─── RECORDS SUPPLIED
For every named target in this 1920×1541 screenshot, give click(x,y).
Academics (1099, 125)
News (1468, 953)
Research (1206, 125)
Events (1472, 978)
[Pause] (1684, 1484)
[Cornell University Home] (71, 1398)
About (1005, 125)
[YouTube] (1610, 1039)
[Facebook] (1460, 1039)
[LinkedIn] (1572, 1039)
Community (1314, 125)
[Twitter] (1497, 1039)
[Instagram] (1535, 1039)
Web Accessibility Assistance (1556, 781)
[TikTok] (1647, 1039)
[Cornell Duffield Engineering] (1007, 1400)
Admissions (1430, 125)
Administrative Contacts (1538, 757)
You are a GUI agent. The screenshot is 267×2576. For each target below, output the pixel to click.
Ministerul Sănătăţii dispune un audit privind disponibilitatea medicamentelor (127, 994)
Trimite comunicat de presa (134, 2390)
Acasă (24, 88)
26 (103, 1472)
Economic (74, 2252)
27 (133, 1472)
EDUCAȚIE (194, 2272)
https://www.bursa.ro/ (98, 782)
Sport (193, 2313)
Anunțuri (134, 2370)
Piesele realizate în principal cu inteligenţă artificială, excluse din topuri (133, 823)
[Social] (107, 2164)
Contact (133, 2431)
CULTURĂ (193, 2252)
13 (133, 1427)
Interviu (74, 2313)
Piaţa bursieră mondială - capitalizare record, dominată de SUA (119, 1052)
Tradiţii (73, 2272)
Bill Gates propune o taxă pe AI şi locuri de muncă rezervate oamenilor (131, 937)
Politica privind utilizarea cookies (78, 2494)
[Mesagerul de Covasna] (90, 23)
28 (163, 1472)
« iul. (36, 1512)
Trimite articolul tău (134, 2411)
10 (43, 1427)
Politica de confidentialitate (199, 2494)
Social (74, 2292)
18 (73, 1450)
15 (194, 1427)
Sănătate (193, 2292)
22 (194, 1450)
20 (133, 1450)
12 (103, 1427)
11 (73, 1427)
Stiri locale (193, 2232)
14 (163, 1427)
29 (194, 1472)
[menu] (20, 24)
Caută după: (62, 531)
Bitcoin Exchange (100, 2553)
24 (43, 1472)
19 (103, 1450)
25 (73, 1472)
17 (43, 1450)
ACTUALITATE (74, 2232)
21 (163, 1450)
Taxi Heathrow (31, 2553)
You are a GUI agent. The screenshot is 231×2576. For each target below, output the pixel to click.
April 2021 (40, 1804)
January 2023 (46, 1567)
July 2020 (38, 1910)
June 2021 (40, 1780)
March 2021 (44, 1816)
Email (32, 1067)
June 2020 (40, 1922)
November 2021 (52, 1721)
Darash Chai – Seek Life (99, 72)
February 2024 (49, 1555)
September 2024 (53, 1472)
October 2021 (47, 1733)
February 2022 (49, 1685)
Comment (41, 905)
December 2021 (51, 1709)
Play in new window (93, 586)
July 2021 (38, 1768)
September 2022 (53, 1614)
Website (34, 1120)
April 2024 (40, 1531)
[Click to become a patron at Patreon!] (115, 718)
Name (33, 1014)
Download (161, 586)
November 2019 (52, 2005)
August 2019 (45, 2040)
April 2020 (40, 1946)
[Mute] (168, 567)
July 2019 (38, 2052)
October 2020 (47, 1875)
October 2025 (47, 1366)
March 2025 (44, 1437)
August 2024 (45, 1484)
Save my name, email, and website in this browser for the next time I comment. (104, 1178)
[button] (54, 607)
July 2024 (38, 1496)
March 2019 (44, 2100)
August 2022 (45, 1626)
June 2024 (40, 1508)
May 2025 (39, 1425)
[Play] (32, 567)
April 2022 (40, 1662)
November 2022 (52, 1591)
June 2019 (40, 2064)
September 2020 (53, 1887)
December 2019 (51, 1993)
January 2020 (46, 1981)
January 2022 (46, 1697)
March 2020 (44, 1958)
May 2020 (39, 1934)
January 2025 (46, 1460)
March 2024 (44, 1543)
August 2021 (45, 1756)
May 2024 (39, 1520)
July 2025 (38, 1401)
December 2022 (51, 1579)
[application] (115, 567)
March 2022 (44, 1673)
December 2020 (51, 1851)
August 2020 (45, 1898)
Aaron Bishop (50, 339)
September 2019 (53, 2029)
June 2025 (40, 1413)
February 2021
──────
> YOUR TASK
Word for word, copy the line containing "December 2022 (51, 1579)" and each line after it to the end of the records, and nothing besides.

> REPLY TO THE EXERCISE
December 2022 (51, 1579)
[application] (115, 567)
March 2022 (44, 1673)
December 2020 (51, 1851)
August 2020 (45, 1898)
Aaron Bishop (50, 339)
September 2019 (53, 2029)
June 2025 (40, 1413)
February 2021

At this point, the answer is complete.